··· Input data ···
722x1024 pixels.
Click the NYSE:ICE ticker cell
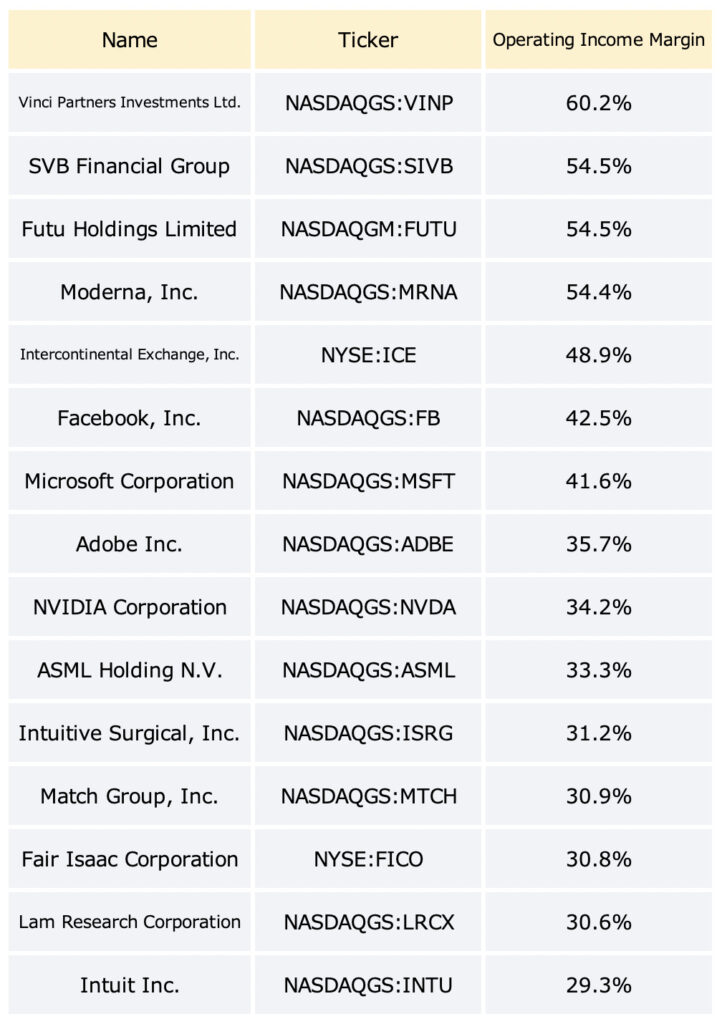pyautogui.click(x=368, y=355)
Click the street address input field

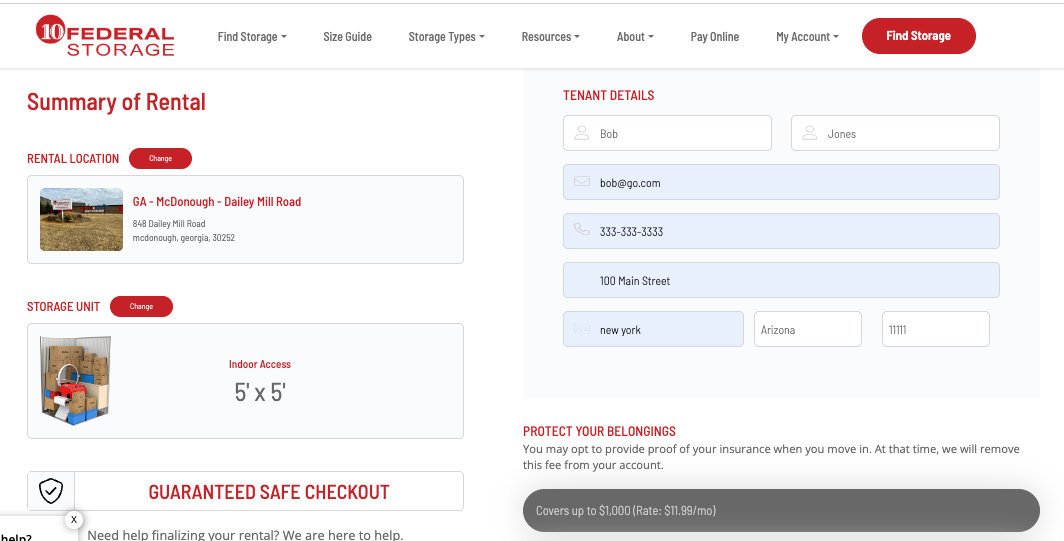pyautogui.click(x=781, y=280)
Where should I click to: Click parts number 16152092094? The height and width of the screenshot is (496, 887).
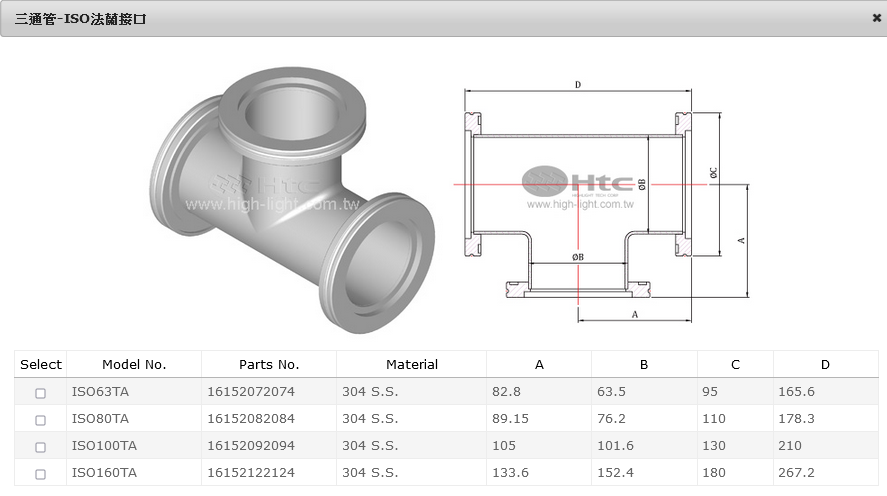(x=251, y=446)
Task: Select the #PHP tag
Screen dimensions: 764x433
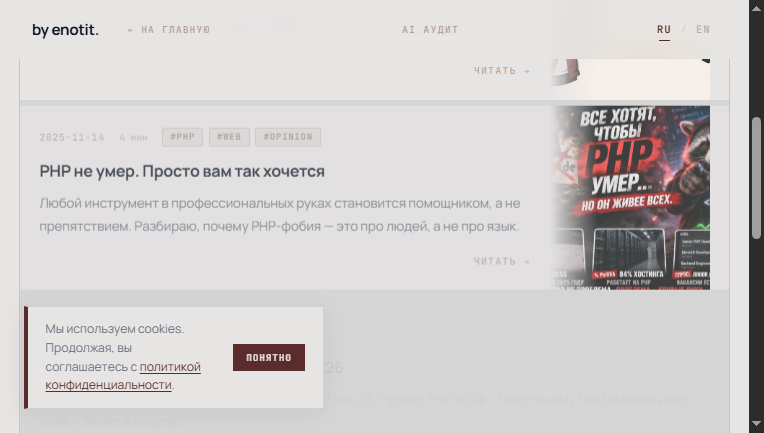Action: click(x=183, y=137)
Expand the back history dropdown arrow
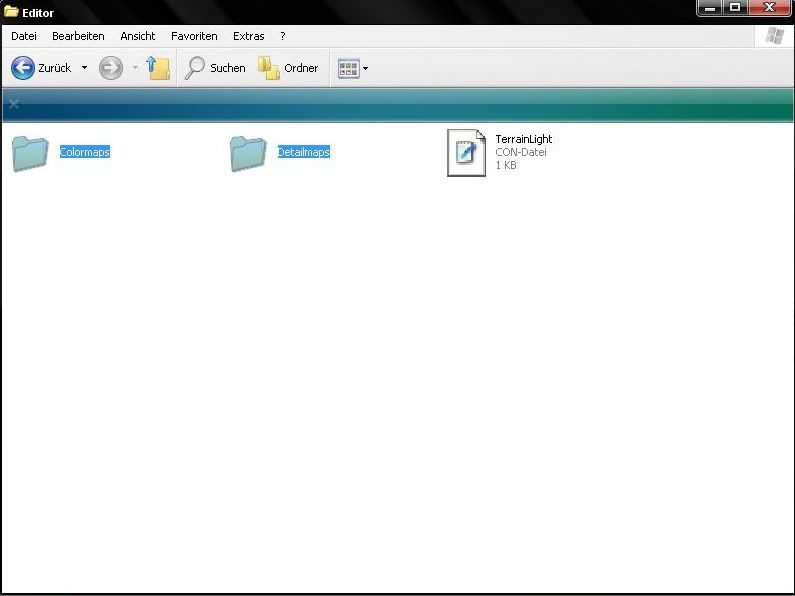This screenshot has height=596, width=795. [x=84, y=68]
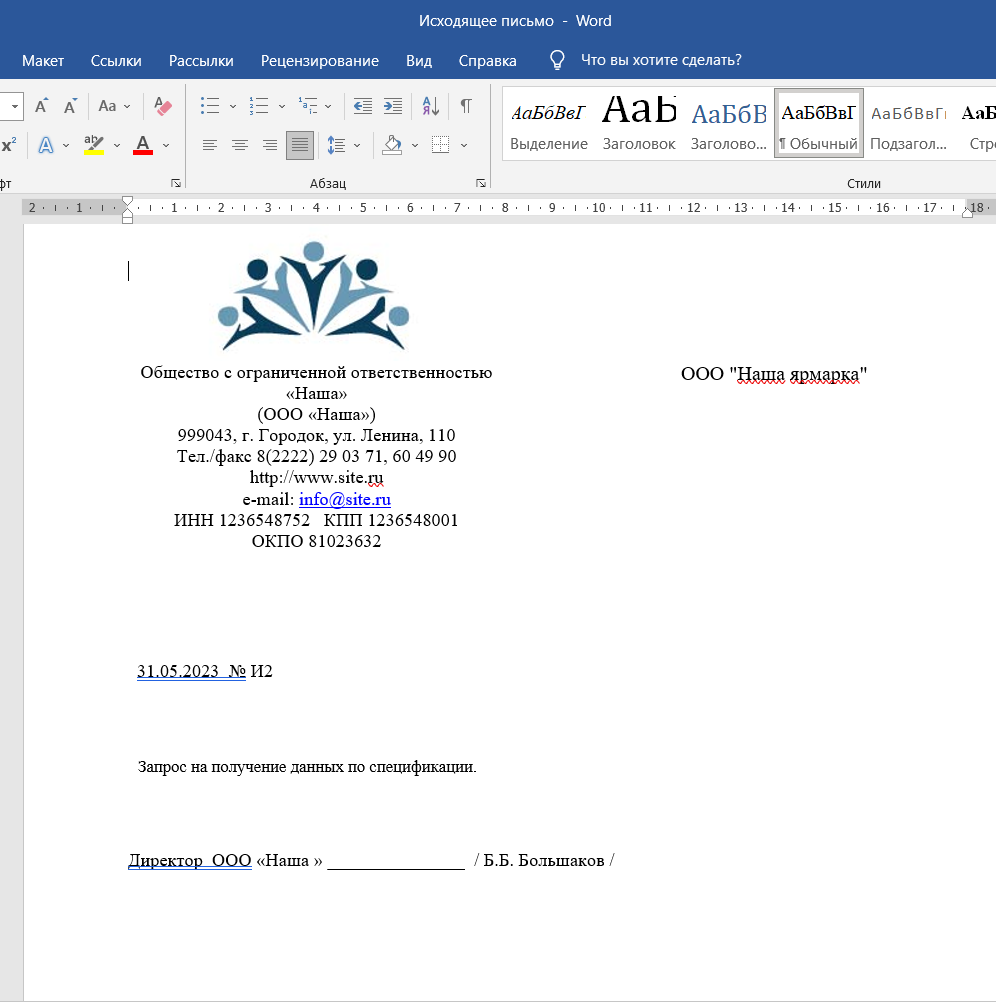
Task: Click the red Font Color icon
Action: [142, 145]
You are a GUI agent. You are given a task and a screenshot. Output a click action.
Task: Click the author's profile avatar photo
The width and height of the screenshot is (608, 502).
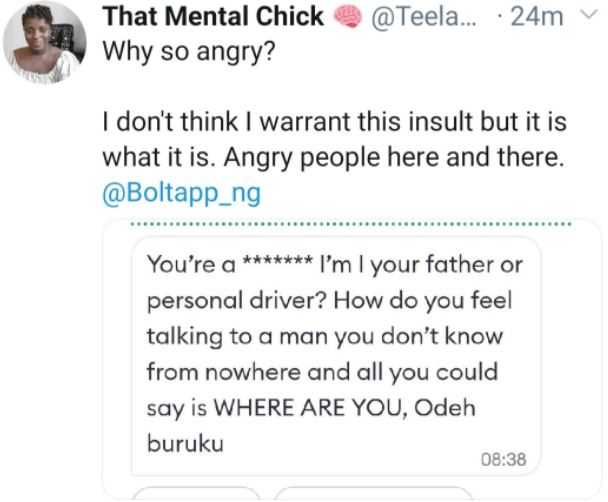point(41,43)
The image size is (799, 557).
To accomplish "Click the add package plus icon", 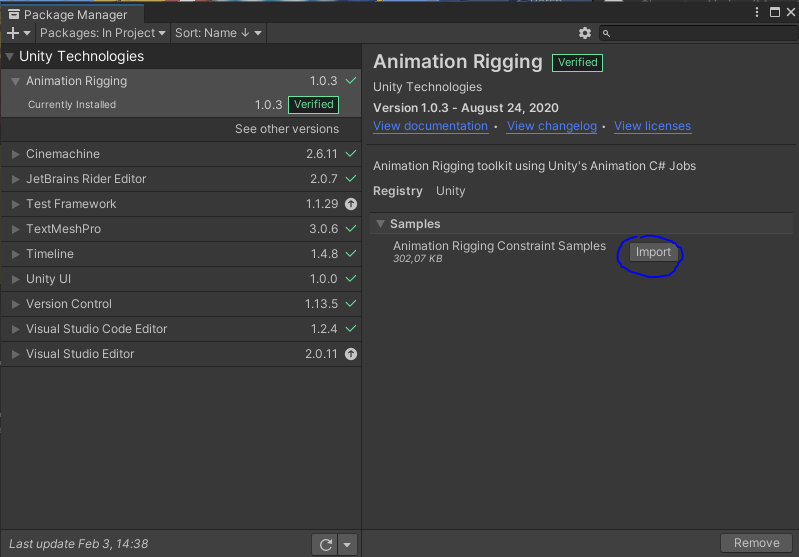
···
Work item:
Give back every record above word for word; the pictures have no place in it.

Output below:
722x1024 pixels.
Click the NYSE:ICE ticker cell
pyautogui.click(x=368, y=355)
Click the street address input field

pyautogui.click(x=781, y=280)
Where should I click to: Click parts number 16152092094? The height and width of the screenshot is (496, 887).
(x=251, y=446)
Task: Select the #PHP tag
Screen dimensions: 764x433
Action: click(x=183, y=137)
Expand the back history dropdown arrow
This screenshot has height=596, width=795. [x=84, y=68]
Task: Click the red Font Color icon
Action: [142, 145]
You are a GUI agent. You are given a task and a screenshot. Output a click action.
Task: Click the author's profile avatar photo
The width and height of the screenshot is (608, 502).
point(41,43)
The image size is (799, 557).
To accomplish "Click the add package plus icon", 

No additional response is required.